Flight 93 is a 2006 American drama television film directed by Peter Markle and written by Nevin Schreiner, which chronicles the events onboard United Airlines Flight 93 during the September 11 attacks in 2001. It premiered on January 30, 2006, on A&E, and was re-broadcast several times throughout 2006.

The film stars Jeffrey Nordling, Colin Glazer, Brennan Elliott, Ty Olsson, Jacqueline Ann Steuart, Laura Mennell, Karen Holness, Barry W. Levy, Biski Gugushe, and Dominic Rains.

The film was rated PG-13 for some violence and emotional depiction during the hijack situation.

Plot 
On the morning of September 11, 2001, First officer LeRoy Homer Jr. gets dressed in his F.A.A. official uniform, kisses his wife and leaves for work. Passengers board United Airlines Flight 93 at Newark Liberty International Airport, including Tom Burnett, Jeremy Glick, Todd Beamer, Mark Bingham, Lauren Grandcolas, Donald Greene, Nicole Miller, and Honor Elizabeth Wainio.
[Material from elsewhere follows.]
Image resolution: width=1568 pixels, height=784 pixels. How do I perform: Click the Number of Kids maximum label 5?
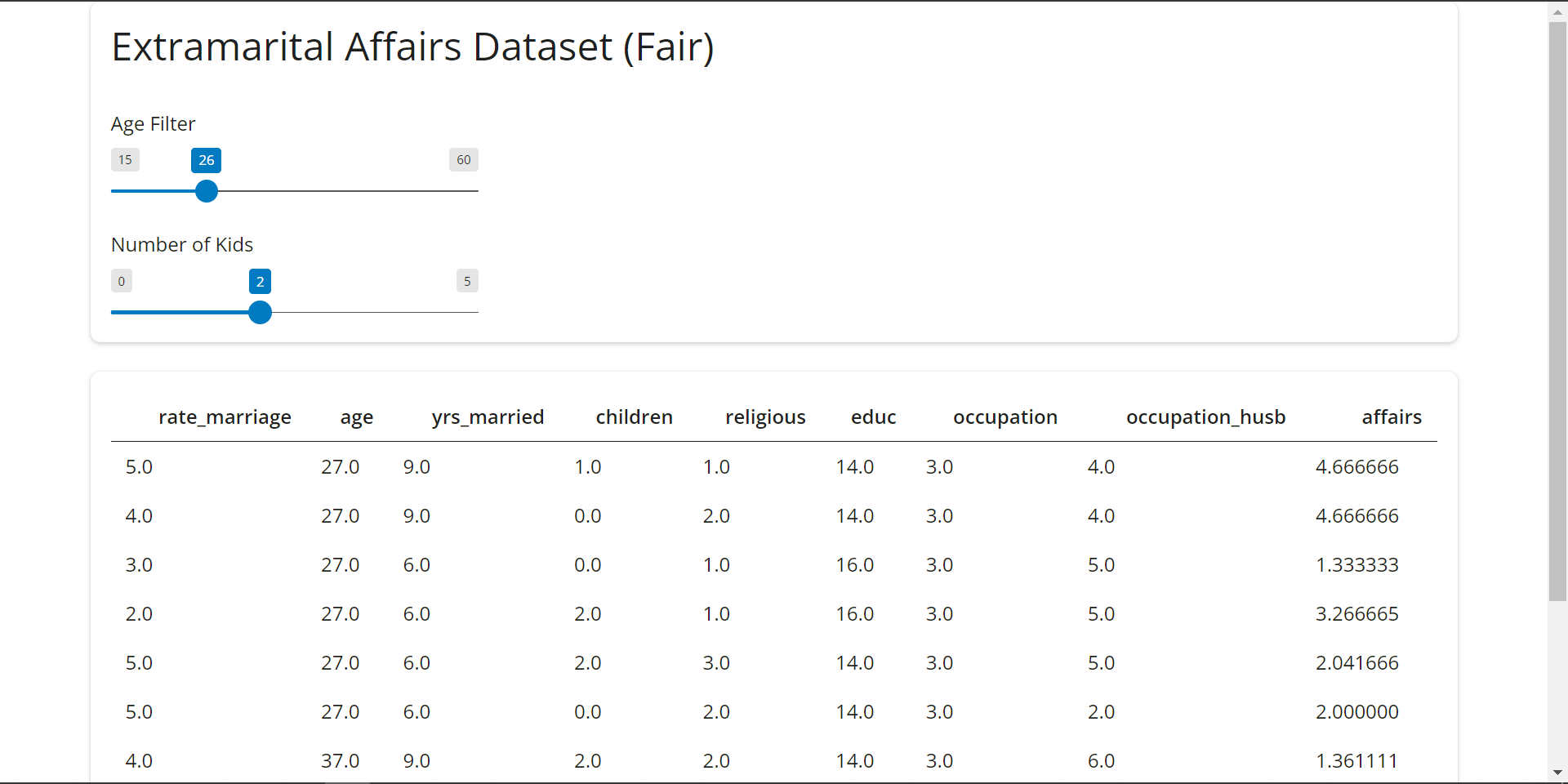click(x=467, y=281)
Four al-Qaeda terrorists Ziad Jarrah, Saeed al-Ghamdi, Ahmed al-Haznawi and Ahmed al-Nami, also board the flight. The plane takes off from Newark, bound for San Francisco, California.

46 minutes after takeoff, the hijackers make their move; passenger Mark Rothenberg tries to negotiate with the hijackers and is fatally stabbed and the "bomb" is revealed causing mass panic among passengers, the hijackers stab a flight attendant knocking her unconscious before wrestling their way into the cockpit and attacking the pilots. During the struggle with the hijackers, Homer courageously sends out a mayday call before he and Captain Jason Dahl are knocked unconscious. Within minutes, Flight 77 crashes into the Pentagon in Arlington, Virginia.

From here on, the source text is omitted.